Published March 4, 2022
MARIUPOL: Paramedics and volunteers take a civilian injured by shelling to a makeshift hospital.—AP
MARIUPOL: Paramedics and volunteers take a civilian injured by shelling to a makeshift hospital.—AP

KYIV: Russian forces pressed their way deeper into Ukraine on Thursday, seizing a strategic seaport and threatening to overtake a major energy hub on the eighth day of the invasion, even as the two sides met in Belarus for a second round of face-to-face discussions.

Russian troops are seeking to lay seige to the Ukrainian city of Mariupol, seeking to cut it off from electricity, water, heating and transportation, its mayor said Thursday.

“They are trying to create a blockade here, just like in Leningrad,” Vadym Boichenko said in a statement referring to the horrific seige of Russia’s second largest city by the Nazis during World War II, which left hundreds of thousands dead.

Ukrainian media reports said Russian troops had also entered the southern city of Enerhodar, a major energy hub on the Dnieper River that accounts for about one-quarter of the country’s power generation. It is the site of the Zaporizhzhia nuclear plant, the biggest in Europe.

Ukrainian president says if his country falls, Latvia, Lithuania, Estonia could be next

The mayor of Enerhodar said Ukrainian forces on the city’s edges are battling the Russian troops.

In addition, nine people died and four were injured after Russian forces hit residential areas, including schools, in the northern Ukrainian city of Chernihiv, the local governor said on Thursday.

“Russian aircraft also attacked two schools in the Staraya Podusivka area and private homes. Rescuers are working in the area,” the governor of the Chernihiv region, Vyacheslav Chaus, said.

Overnight explosions heard by Associated Press reporters in the capital, Kyiv, were missiles being shot down by Ukraine’s air defence systems, according to the city’s mayor. Russia’s 40-mile-long convoy of tanks and other vehicles remains stalled outside Kyiv, which has been struck by deadly shelling.
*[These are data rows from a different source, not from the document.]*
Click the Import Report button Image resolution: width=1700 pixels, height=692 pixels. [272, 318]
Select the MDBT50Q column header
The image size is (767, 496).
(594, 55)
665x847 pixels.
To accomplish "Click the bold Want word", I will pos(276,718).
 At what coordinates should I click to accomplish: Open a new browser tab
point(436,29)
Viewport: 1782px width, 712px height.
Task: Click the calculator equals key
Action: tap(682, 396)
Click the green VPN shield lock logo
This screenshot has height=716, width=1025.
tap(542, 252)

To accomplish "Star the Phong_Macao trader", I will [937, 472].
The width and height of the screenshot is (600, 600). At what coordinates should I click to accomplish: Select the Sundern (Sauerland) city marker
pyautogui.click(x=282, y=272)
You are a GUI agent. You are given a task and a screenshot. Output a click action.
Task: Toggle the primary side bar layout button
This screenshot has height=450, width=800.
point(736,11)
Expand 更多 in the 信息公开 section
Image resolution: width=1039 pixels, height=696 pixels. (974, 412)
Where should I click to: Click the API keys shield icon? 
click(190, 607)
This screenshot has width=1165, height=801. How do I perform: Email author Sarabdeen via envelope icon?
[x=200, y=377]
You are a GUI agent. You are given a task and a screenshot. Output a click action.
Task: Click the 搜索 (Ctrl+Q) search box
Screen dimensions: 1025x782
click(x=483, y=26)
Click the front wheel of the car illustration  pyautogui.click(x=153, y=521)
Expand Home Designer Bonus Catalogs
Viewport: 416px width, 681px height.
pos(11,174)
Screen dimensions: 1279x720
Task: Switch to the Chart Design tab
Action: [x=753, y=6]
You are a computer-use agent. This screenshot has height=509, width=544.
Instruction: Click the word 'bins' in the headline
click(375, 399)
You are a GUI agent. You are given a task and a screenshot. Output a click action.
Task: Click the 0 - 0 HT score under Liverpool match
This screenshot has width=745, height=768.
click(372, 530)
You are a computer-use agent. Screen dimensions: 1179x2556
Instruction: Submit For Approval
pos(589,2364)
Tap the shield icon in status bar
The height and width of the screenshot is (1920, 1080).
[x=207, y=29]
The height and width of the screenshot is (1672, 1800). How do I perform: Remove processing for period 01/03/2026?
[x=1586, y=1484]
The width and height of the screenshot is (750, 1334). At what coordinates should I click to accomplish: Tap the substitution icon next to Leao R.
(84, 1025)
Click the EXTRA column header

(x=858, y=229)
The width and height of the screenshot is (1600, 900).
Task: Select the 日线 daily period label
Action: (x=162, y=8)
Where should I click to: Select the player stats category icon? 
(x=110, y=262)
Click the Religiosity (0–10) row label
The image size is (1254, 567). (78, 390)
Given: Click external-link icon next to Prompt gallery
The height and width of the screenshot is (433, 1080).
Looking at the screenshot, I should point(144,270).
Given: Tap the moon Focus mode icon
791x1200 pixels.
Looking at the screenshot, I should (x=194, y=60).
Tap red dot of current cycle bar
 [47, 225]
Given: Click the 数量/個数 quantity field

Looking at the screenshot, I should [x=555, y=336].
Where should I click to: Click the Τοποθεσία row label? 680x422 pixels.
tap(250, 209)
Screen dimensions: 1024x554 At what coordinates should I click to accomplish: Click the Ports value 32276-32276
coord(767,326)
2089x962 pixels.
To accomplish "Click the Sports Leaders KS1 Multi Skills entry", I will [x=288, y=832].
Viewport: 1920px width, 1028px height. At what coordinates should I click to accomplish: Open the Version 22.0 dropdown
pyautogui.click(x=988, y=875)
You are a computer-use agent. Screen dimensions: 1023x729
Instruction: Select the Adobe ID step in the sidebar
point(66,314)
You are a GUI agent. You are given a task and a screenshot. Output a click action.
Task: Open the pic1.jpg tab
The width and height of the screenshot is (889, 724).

In an impassioned plea on Thursday, Ukraine President Volodymyr Zelensky called on the West to increase military aid, saying Russia would advance on the rest of Europe otherwise.

“If you do not have the power to close the skies, then give me planes!” Zelensky told a press conference.

“If we are no more then, God forbid, Latvia, Lithuania, Estonia will be next,” he said, calling for direct talks with Russian leader Vladimir Putin, saying it was “the only way to stop this war”.

Cutting Ukraine’s access to its Black Sea and Azov coast would deal a crippling blow to the country’s economy and allow Russia to build a land corridor stretching from its border, across Crimea, which has been occupied by Russia since 2014, and all the way west to Romania.